Nós que não fomos e que nunca iremos ao Oscar, que não falamos a mesma língua da indústria de Hollywood, precisamos relembrar que só haverá cinema brasileiro possível quando reaprendermos a reler nosso passado com a fome necessária e com o orgulho preciso!! Que deixemos de idolatrar ou espezinhar Glauber, Nelson Pereira, Bressane – mas que saibamos reinventar a partir de seus olhares um cinema brasileiro imediatamente necessário à sobrevivência de um país que é um projeto inacabado (como todo e qualquer estado-nação) mas que não precisa ser perdido em nome de valores alienígenas e de tanta falta de coragem!!

Falta encantamento no cinema brasileiro. Falta espírito, desejo de vitória!! Invenção positiva de nossos olhares, de nossos modos de ser vistos. Se não há um só projeto para o país, que não nos calemos em protoprojetos individualizantes de personagens humanóides. O que dizer de um sucesso como Eu, tu, Eles se vangloriar das palmas recebidas pelas feministas francesas e transformar isso em status para nosso público?! O público brasileiro foi expulso, a multidão brasileira foi expulsa dos cinemas e fica andando às margens, assistindo com o máximo de seu vigor as imagens da TV. Tenho medo de quem faz cinema para ser cult, preocupado em ir ao Oscar e se projetar no shopping center! Cinismo demais dizer que é apenas questão de aceitar os novos tempos...Tenho raiva de quem quer colocar um filme brasileiro, feito com dinheiro brasileiro, em espaço brasileiro, com rostos brasileiros, e vendê-lo no país como se vende um filme estrangeiro... autenticado por jornais e revistas de todo o mundo. Distante e frio a nossos olhos, tão parte de nossas vidas quanto qualquer outra imagem!!

(Trecho da listagem)
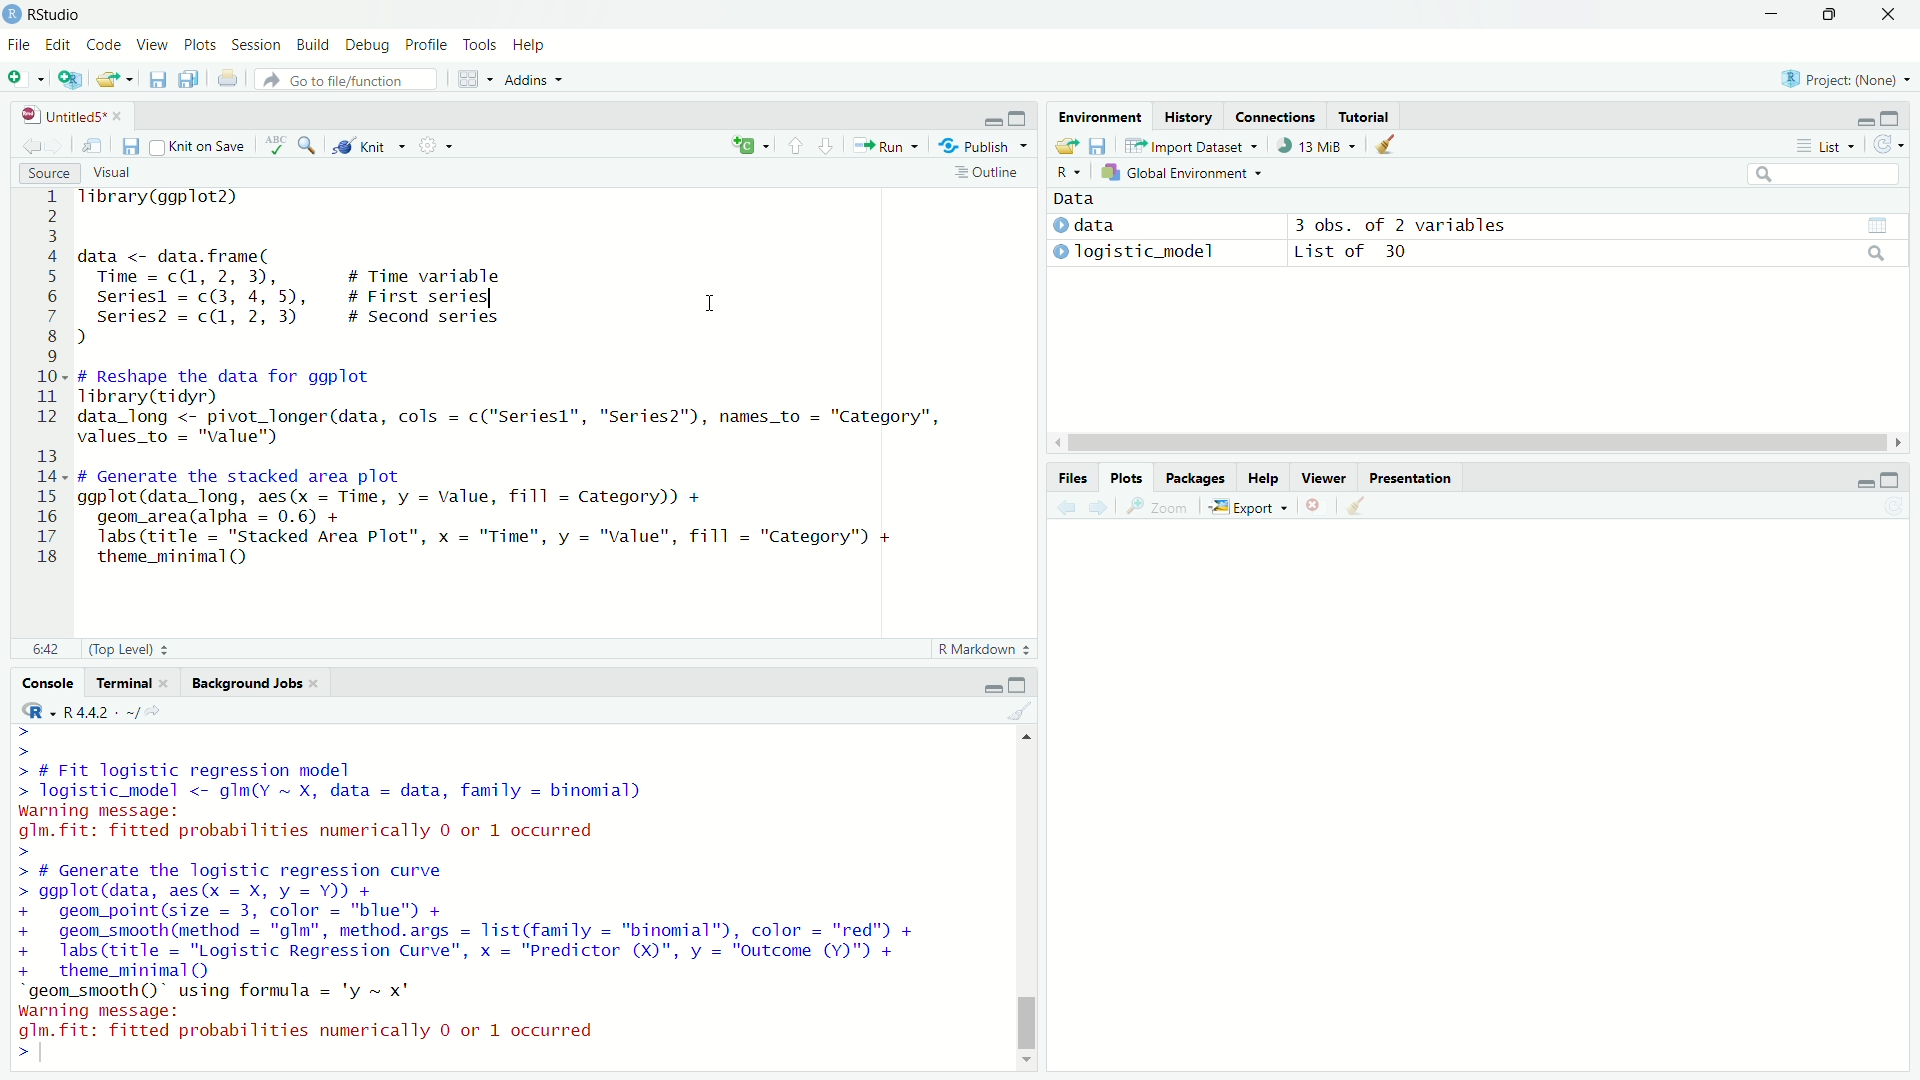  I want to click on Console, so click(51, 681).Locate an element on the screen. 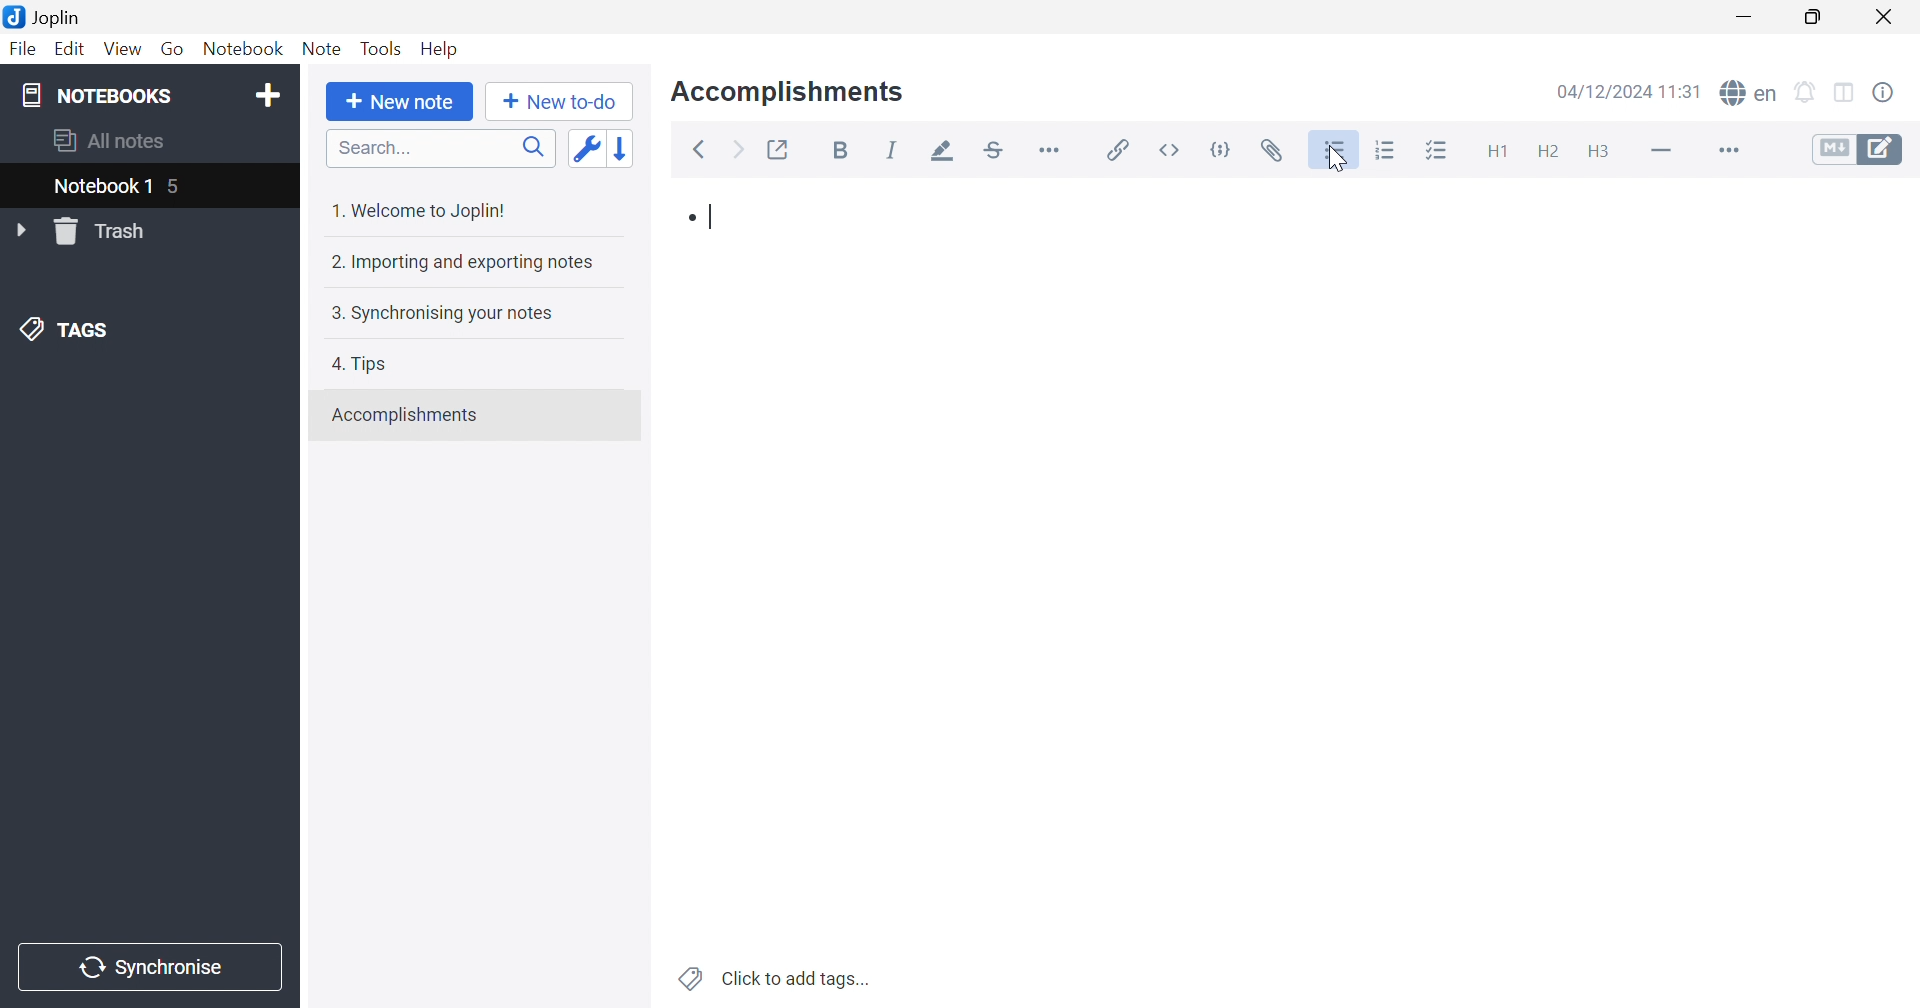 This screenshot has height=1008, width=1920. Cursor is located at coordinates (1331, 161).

(O que fazer)
1) Segundo o texto sobre o cinema brasileiro, por que é motivo de raiva vender no país um filme brasileiro como se fosse estrangeiro? Responda em até três frases.
2) Retome o texto sobre o cinema brasileiro logo depois da última frase mostrada e siga escrevendo.

(Respostas escritas)
1) Porque o filme é feito com dinheiro brasileiro, em espaço brasileiro e com rostos brasileiros, mas é vendido como um filme estrangeiro, com o aval de jornais e revistas de todo o mundo. Assim ele fica distante e frio aos nossos olhos, tão parte de nossas vidas quanto qualquer outra imagem.

2)
Enquanto for tratado como público estrangeiro de si mesmo, o brasileiro deve mesmo assistir às grandes produções norte-americanas e à arte nobre dos europeus!... Entre um filme estrangeiro autêntico e um filme brasileiro acanhado, o primeiro, pelo menos, foi indicado ao Oscar!!! Ao Oscar!! Ao Oscar!!

Enquanto nossos padrões de qualidade forem aqueles ditados pelo mundo dos grandes poderes econômicos (EUA e, aqui dentro, a TV Globo) continuaremos distantes de nosso público.

Nós que não fomos ao Oscar, estamos num momento chave para nos olhar com mais cuidado, com mais carinho (e isso não quer dizer protecionismo!!...) e tentar nos entregar de forma mais direta às imagens que criamos. Por que há uma coisa que sobrava nos anos 60/70 nesse país e que perdemos pouco a pouco: o calor de nossas vontades de imagem, a energia de cada corte! E isso não significa um retorno à metáfora enfraquecida da violência estética, mas a redescoberta da força encantatória de nossas imagens. Talvez esse tempo barroco de realidades cruas e virtuais, seja o momento crucial para dar uma guinada em direção ao encantamento, ao fantasioso projeto que um dia tivemos para nossas imagens e que perdemos aos poucos (vítimas de nossa depressão pós-ditadura, de nossa remodelação de hábitos).

Vivemos em um lugar desconhecido e será apenas o nosso modo de olhar que poderá reinventá-lo. Eduardo Coutinho fala hoje sobre tentativa de inventar filmes junto com seus personagens, de inventar retratos de imaginários e propor um país... É dessa invenção, desse novo modo de invenção não totalitária que precisamos para desestruturar a imagem recalcada que temos de nós mesmos.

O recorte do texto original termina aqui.